What the exercise asks: When you copy the entries, keep every word exactly as it is and drop the images.

─── Supplied records

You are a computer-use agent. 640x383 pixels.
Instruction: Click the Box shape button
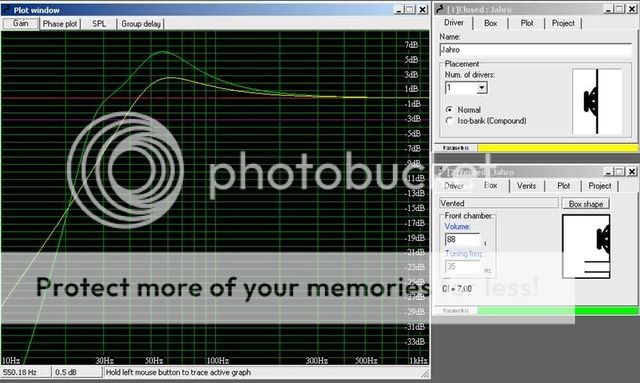[x=586, y=203]
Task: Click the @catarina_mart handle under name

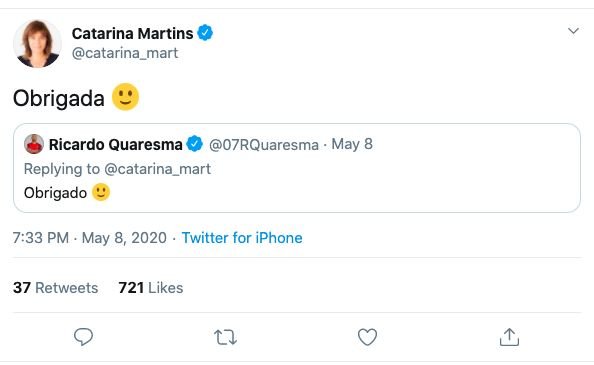Action: point(125,53)
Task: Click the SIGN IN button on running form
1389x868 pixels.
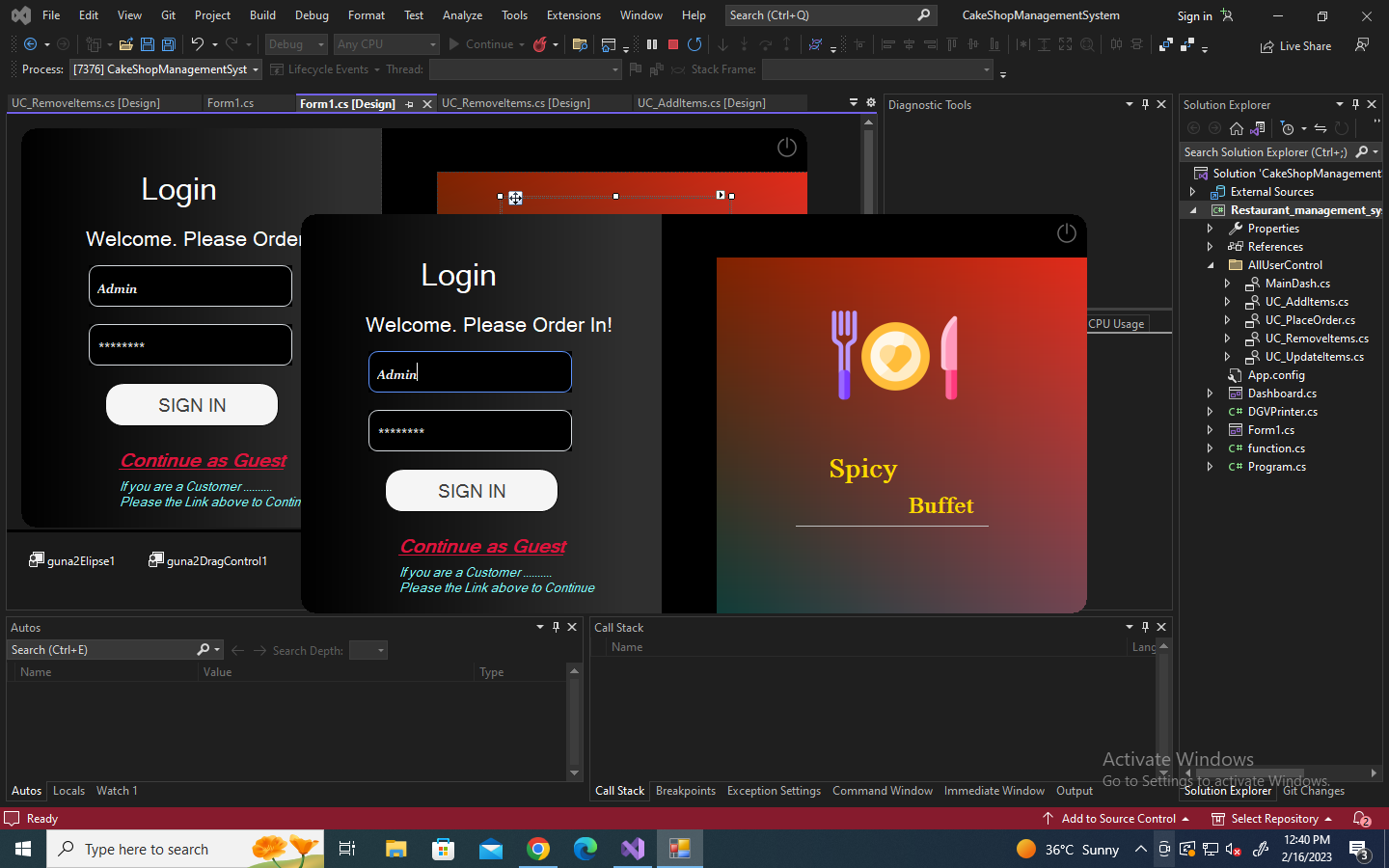Action: coord(472,491)
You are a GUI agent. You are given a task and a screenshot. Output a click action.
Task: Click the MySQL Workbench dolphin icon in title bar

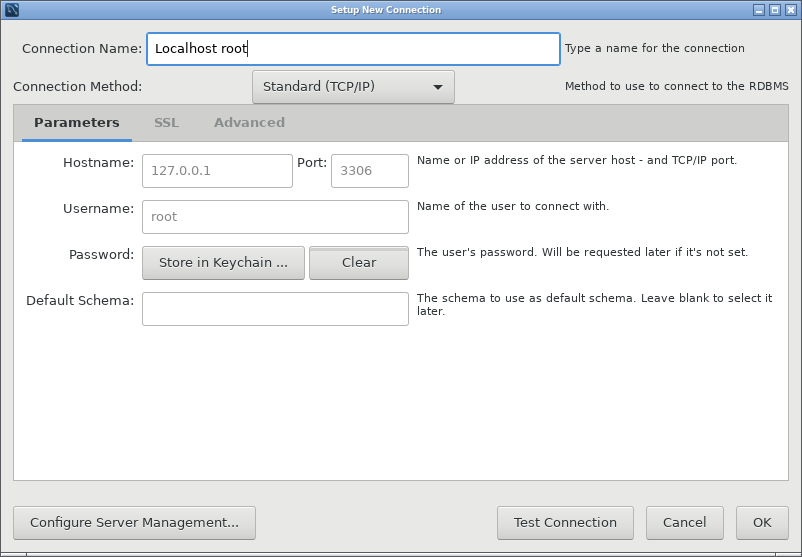pos(11,10)
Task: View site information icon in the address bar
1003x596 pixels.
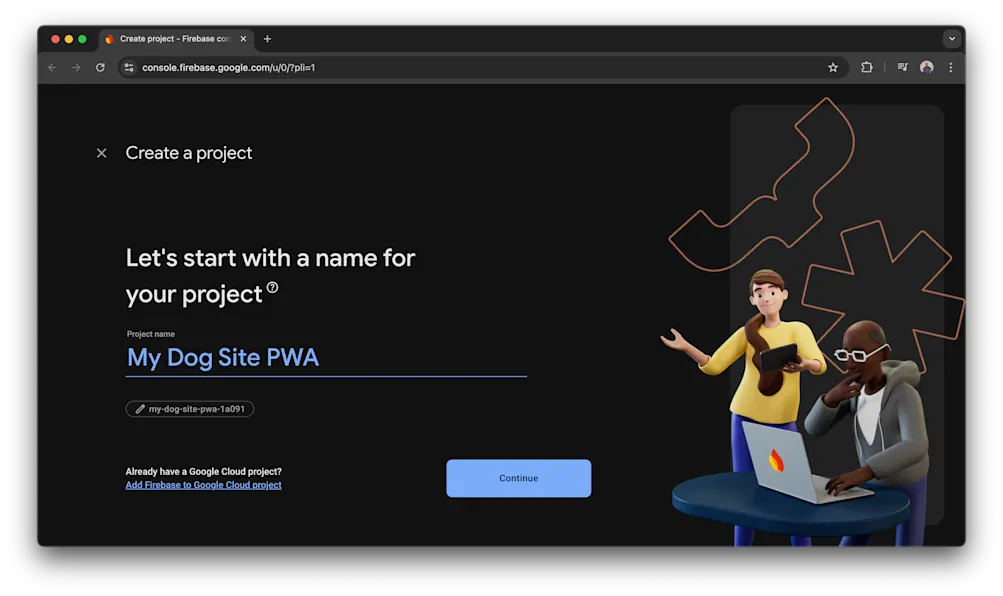Action: 128,67
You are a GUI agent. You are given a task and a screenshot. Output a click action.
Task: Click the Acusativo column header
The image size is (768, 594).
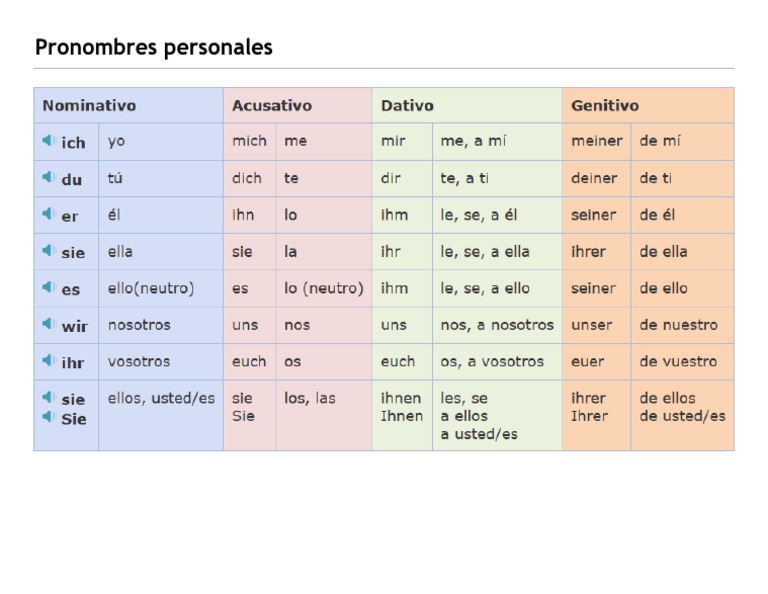click(x=272, y=105)
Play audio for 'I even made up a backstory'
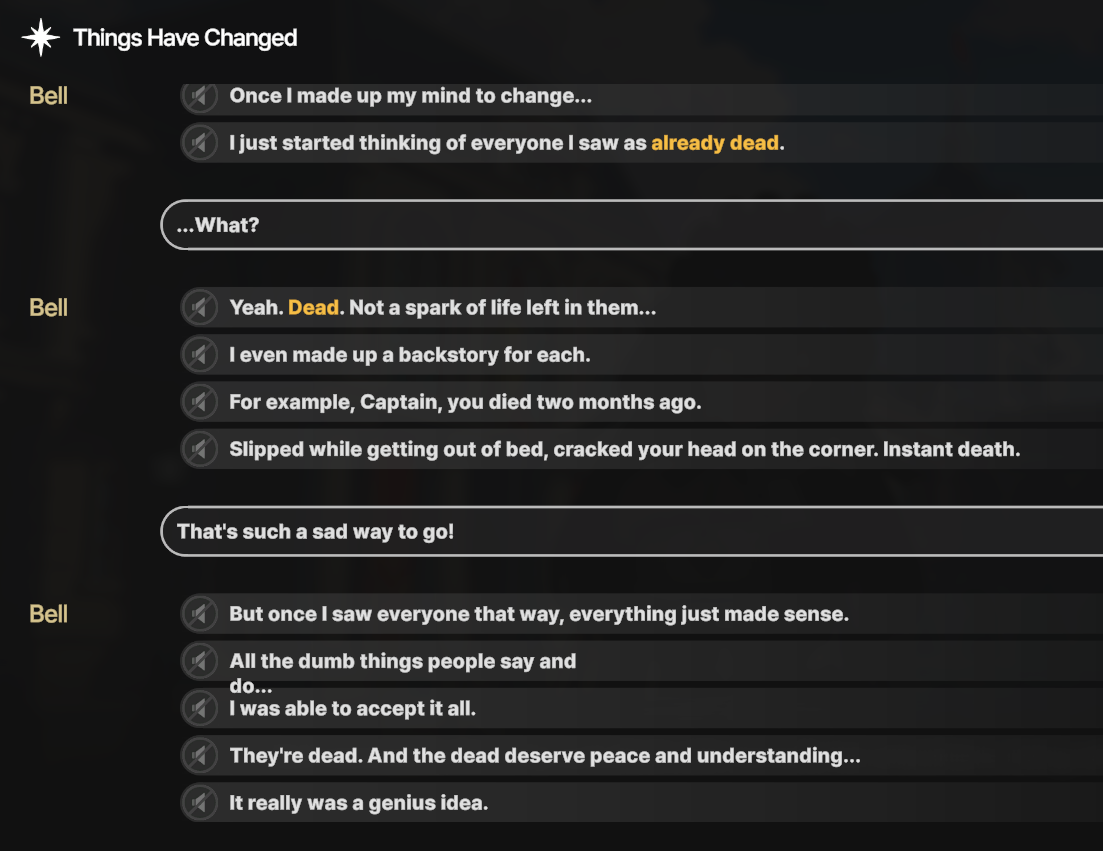The image size is (1103, 851). point(200,355)
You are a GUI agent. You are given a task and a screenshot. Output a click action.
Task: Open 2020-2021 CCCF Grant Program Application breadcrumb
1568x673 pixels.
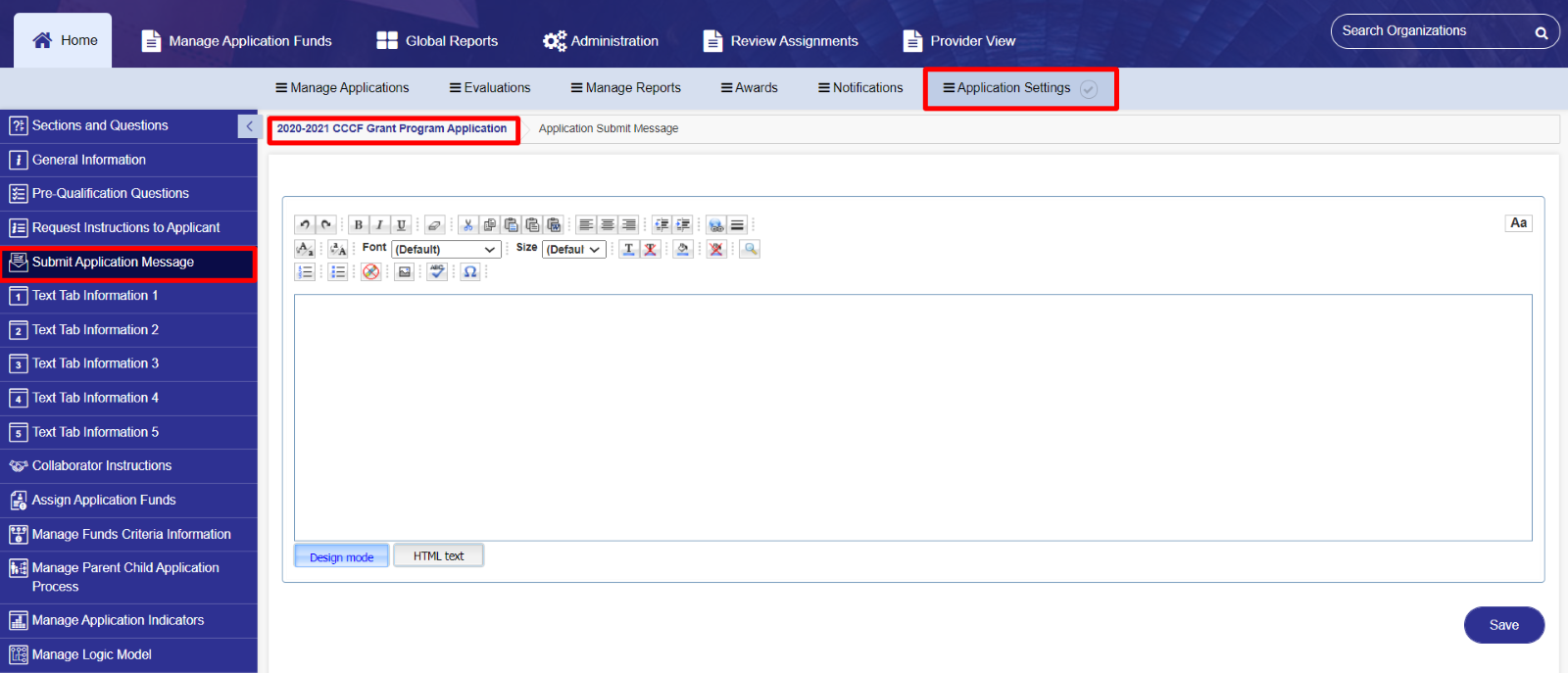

──────

Response area:
You are a computer-use agent. 640x383 pixels.
Instruction: Click the Box shape button
[x=586, y=203]
Task: Click the @catarina_mart handle under name

Action: point(125,53)
Task: Click the SIGN IN button on running form
1389x868 pixels.
Action: coord(472,491)
You are a GUI agent. You are given a task and a screenshot. Output a click action.
Task: Click the MySQL Workbench dolphin icon in title bar

pos(11,10)
Task: View site information icon in the address bar
1003x596 pixels.
Action: 128,67
You are a GUI agent. You are given a task and a screenshot. Output a click action.
Task: Click the Acusativo column header
The image size is (768, 594).
click(x=272, y=105)
Play audio for 'I even made up a backstory'
The image size is (1103, 851). point(200,355)
You are a GUI agent. You are given a task and a screenshot. Output a click action.
Task: Open 2020-2021 CCCF Grant Program Application breadcrumb
1568x673 pixels.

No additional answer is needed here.